__Work request__
Your answer must be the exact lines from the one holding "Task: Click the $21.00 price on Crypto course" through the end of the entries, with no pictures.

__Data records__
+ + + +
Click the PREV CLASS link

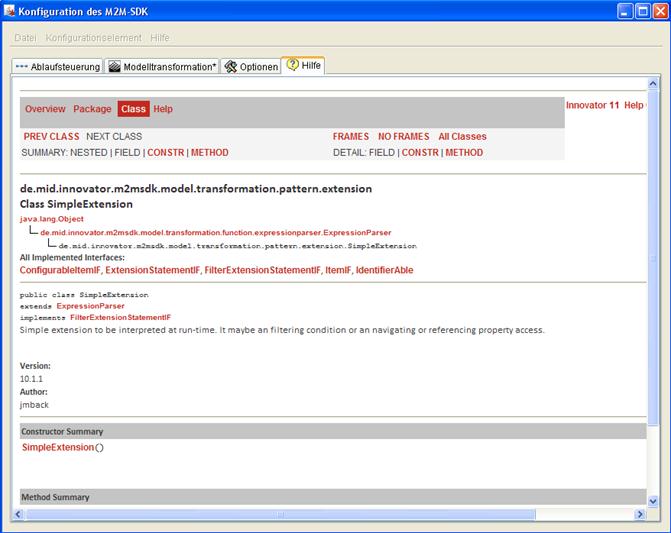[50, 136]
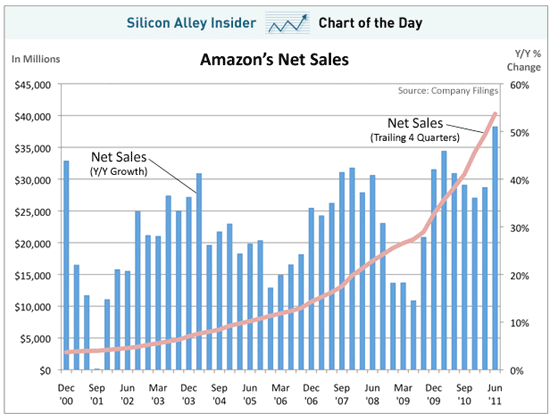Click the Silicon Alley Insider header text

[x=191, y=23]
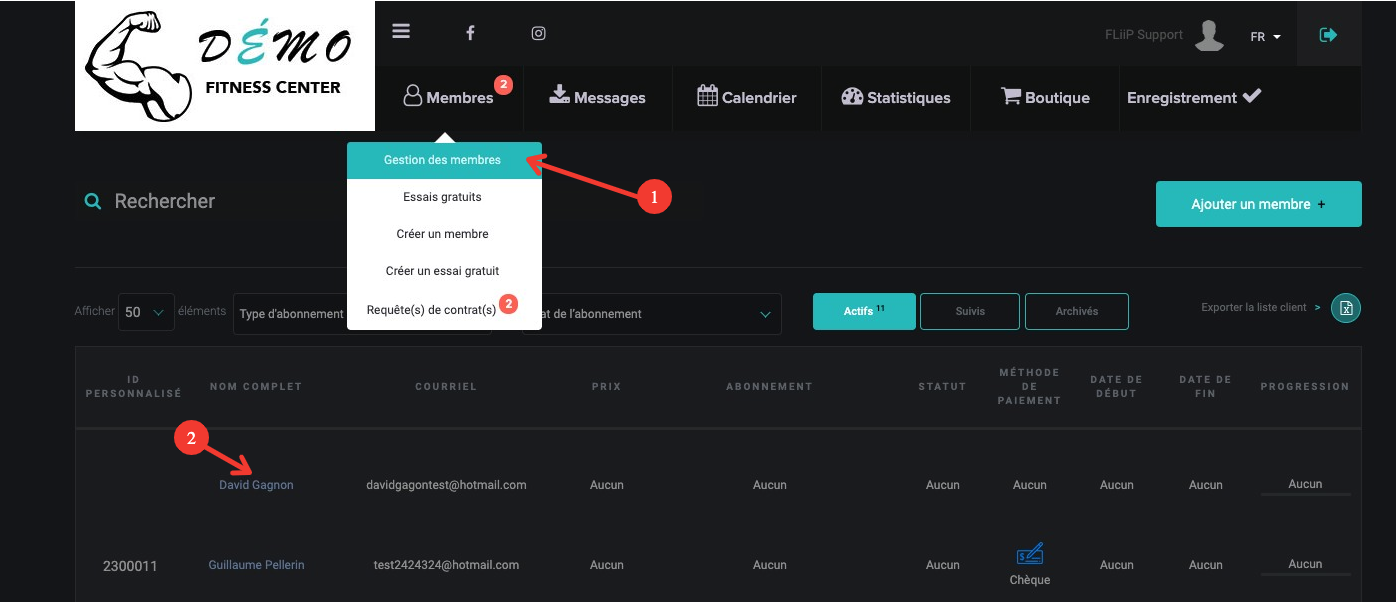
Task: Click the logout icon at top right
Action: [1328, 35]
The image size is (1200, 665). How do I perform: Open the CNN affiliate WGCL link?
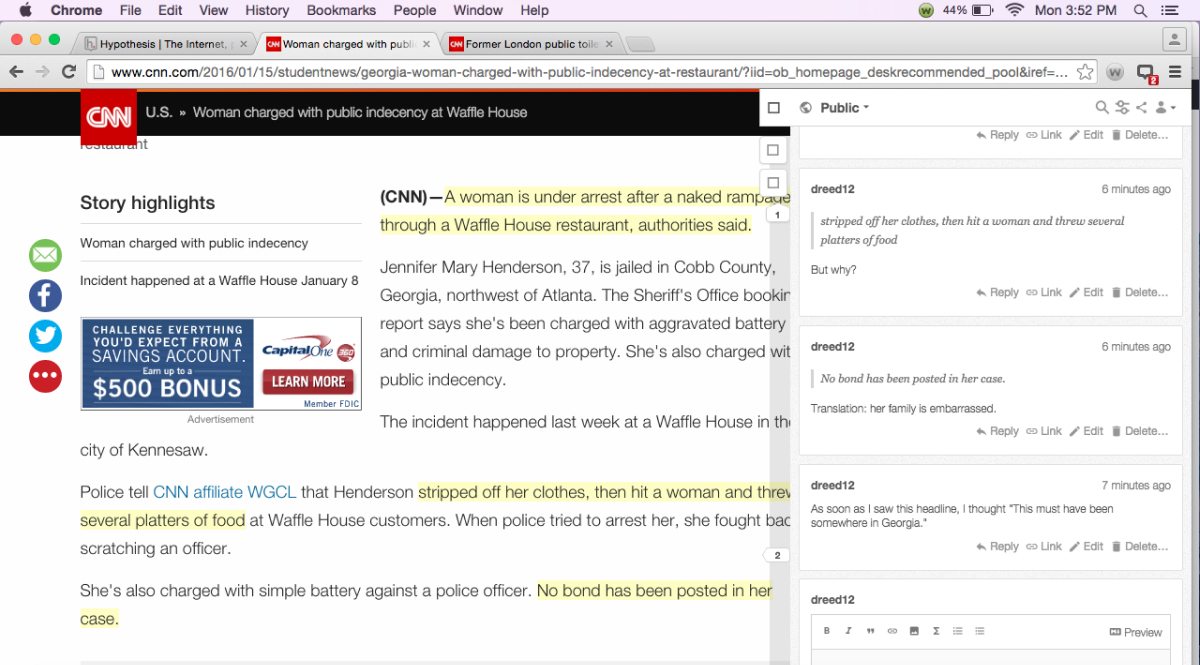224,492

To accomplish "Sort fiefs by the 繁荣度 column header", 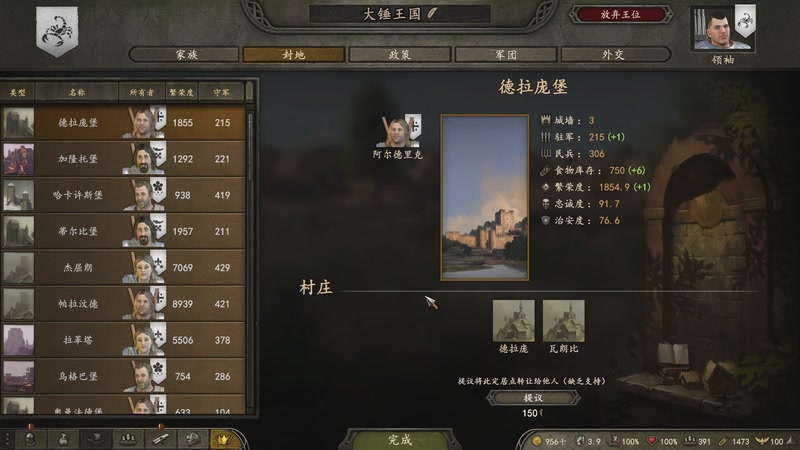I will tap(182, 92).
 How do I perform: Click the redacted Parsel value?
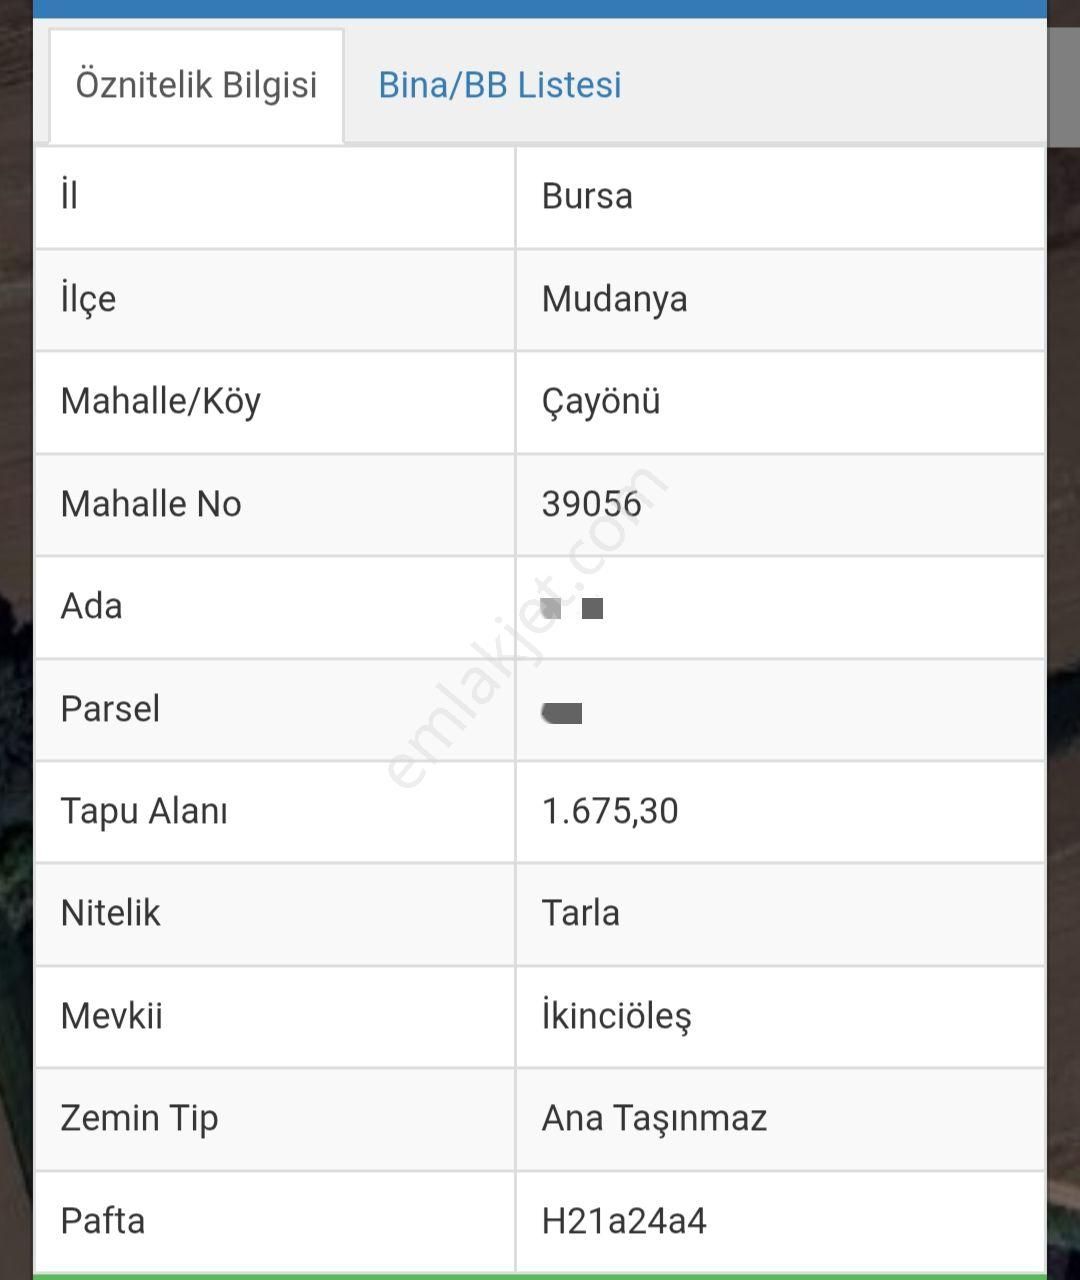point(561,712)
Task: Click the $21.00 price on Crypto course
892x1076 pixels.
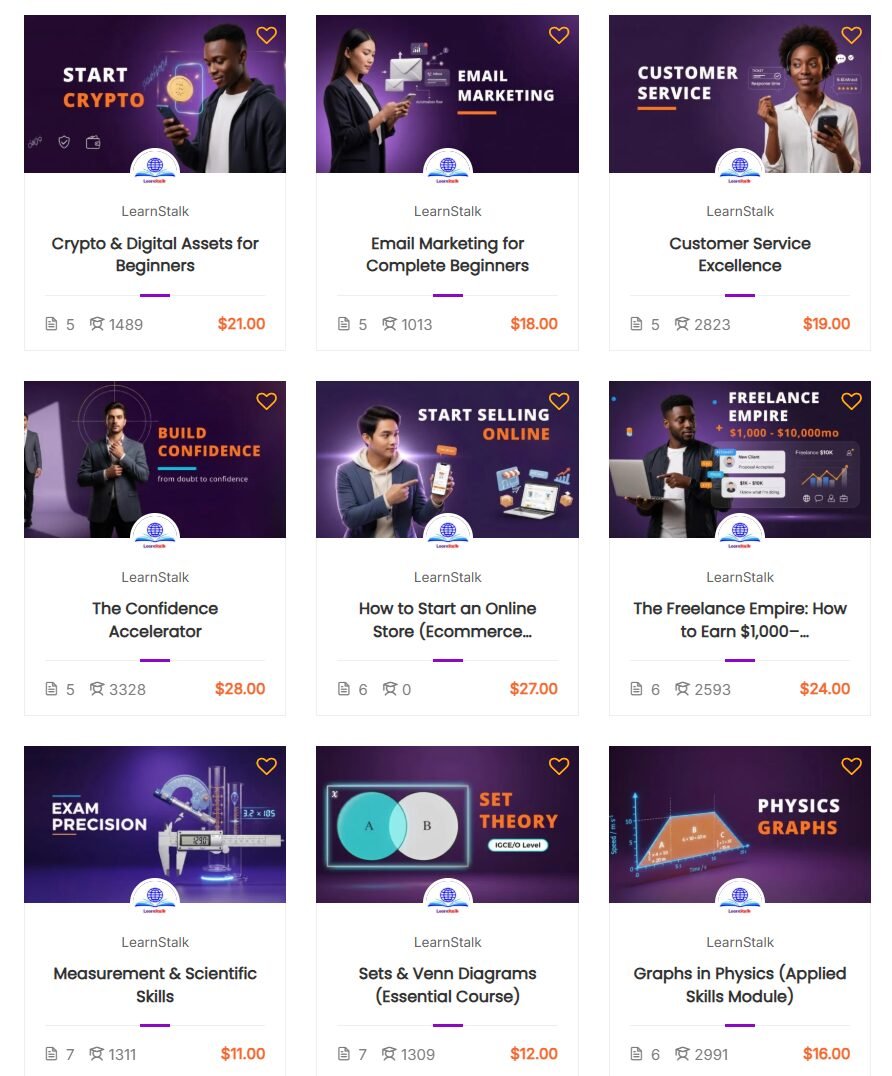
+ + + +
__Result of the exercise__
Task: Click the $21.00 price on Crypto course
892x1076 pixels.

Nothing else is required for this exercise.